Given text:
--- BEGIN ---
But at lunch I sat across from a member of the faculty and as we talked about what we had witnessed he began to tear-up, his lips began to quiver and I realized he was crying. I asked him, “What’s the matter, man?” and he replied, “That judge (referring to the marine) was hurt.”

“Yes,” I said, “perhaps a little.”

“More than that,” he said. He is a very sensitive man. “More than that!” he said again weeping through the words. Then he burst out with it: “Who protects the judge?”

And the epiphany came exploding through to me! The judge, before him, the lawyer, and further back the abused child, had always sought protection. There is power in the legal profession, not the greater power of the judge, but power. The lawyer has more power in the course of human affairs than the plumber. Lawyers, police officers, probation officers and judges are in power professions. And who needs power? Most often those who seek it need it.
--- END ---
Request 1: Copy the passage about the lunch conversation from "And the epiphany" to "it need it.".
Request 2: According to the passage about the lunch conversation, who has more power in the course of human affairs than the plumber?
The lines that follow have no connection to the passage about the lunch conversation.

Word and element pointing lines:
--- BEGIN ---
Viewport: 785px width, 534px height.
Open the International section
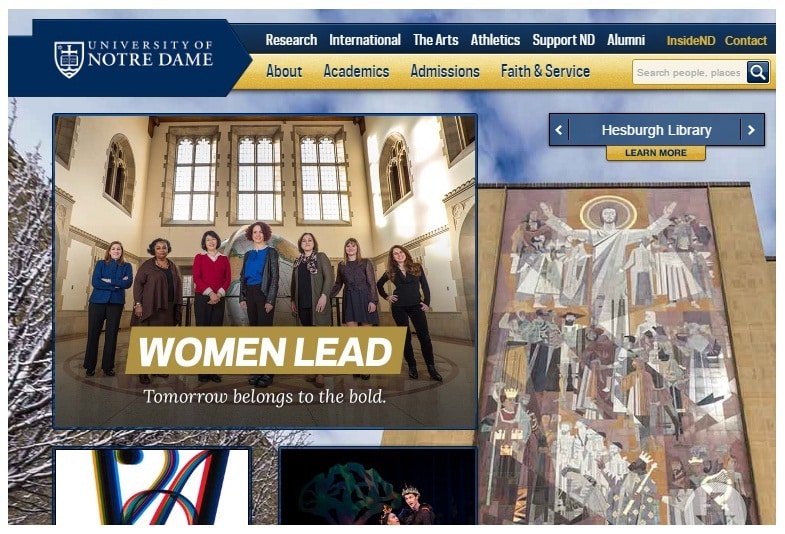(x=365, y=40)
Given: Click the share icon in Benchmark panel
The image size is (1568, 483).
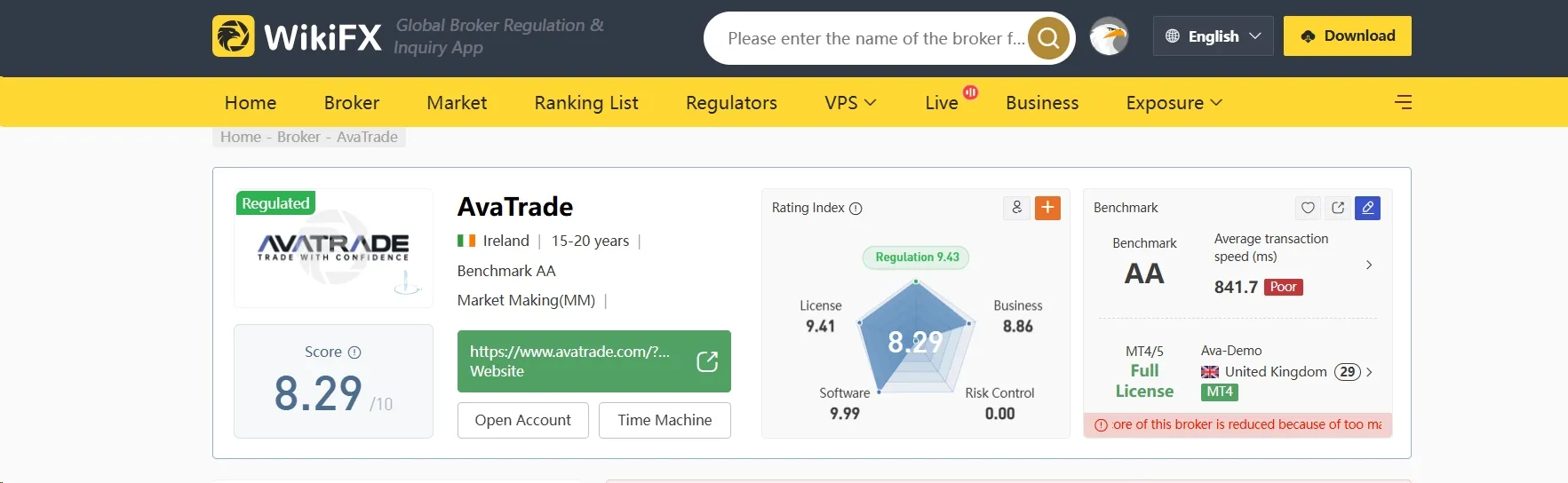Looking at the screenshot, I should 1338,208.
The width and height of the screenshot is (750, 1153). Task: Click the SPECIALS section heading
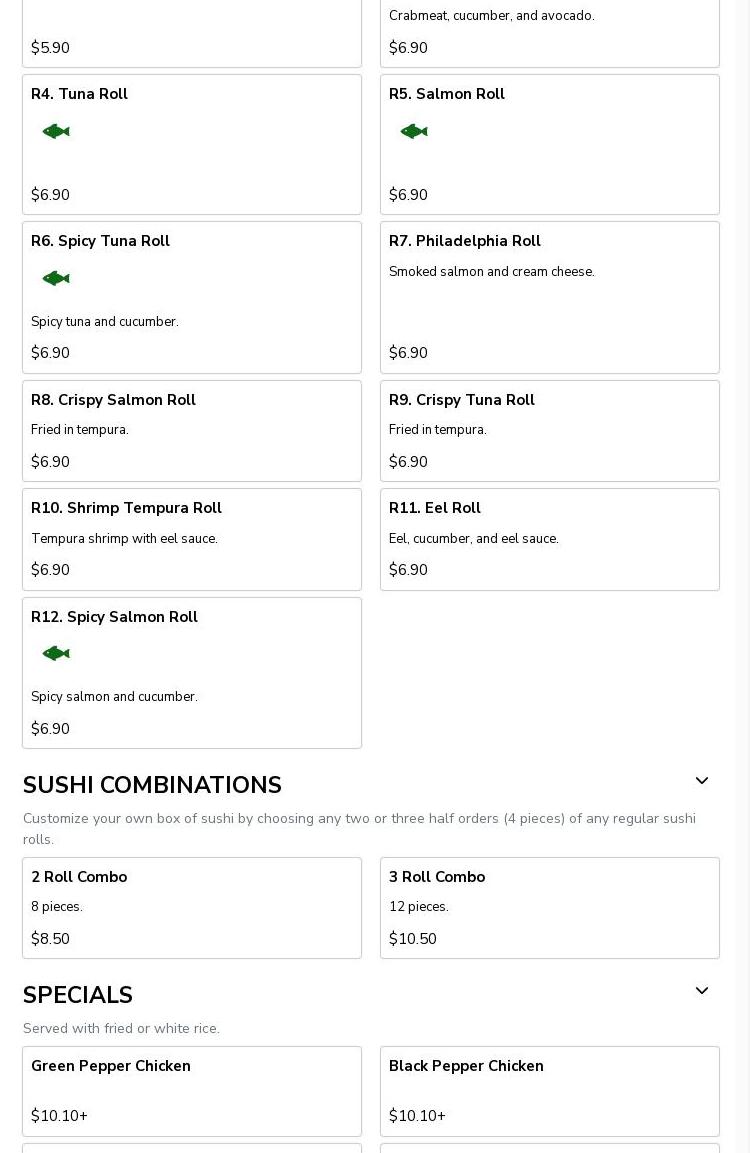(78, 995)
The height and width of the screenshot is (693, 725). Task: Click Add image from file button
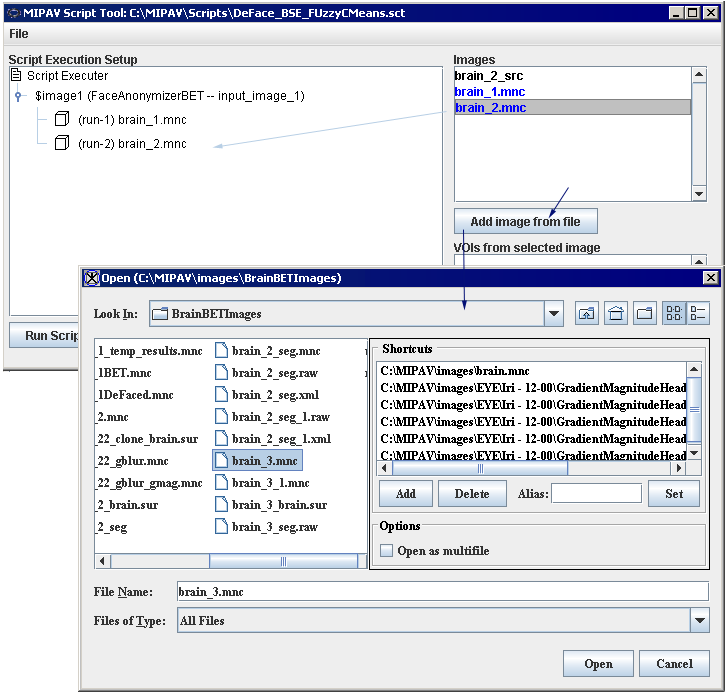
--- END ---
Solution 1:
And the epiphany came exploding through to me! The judge, before him, the lawyer, and further back the abused child, had always sought protection. There is power in the legal profession, not the greater power of the judge, but power. The lawyer has more power in the course of human affairs than the plumber. Lawyers, police officers, probation officers and judges are in power professions. And who needs power? Most often those who seek it need it.

Solution 2: The lawyer.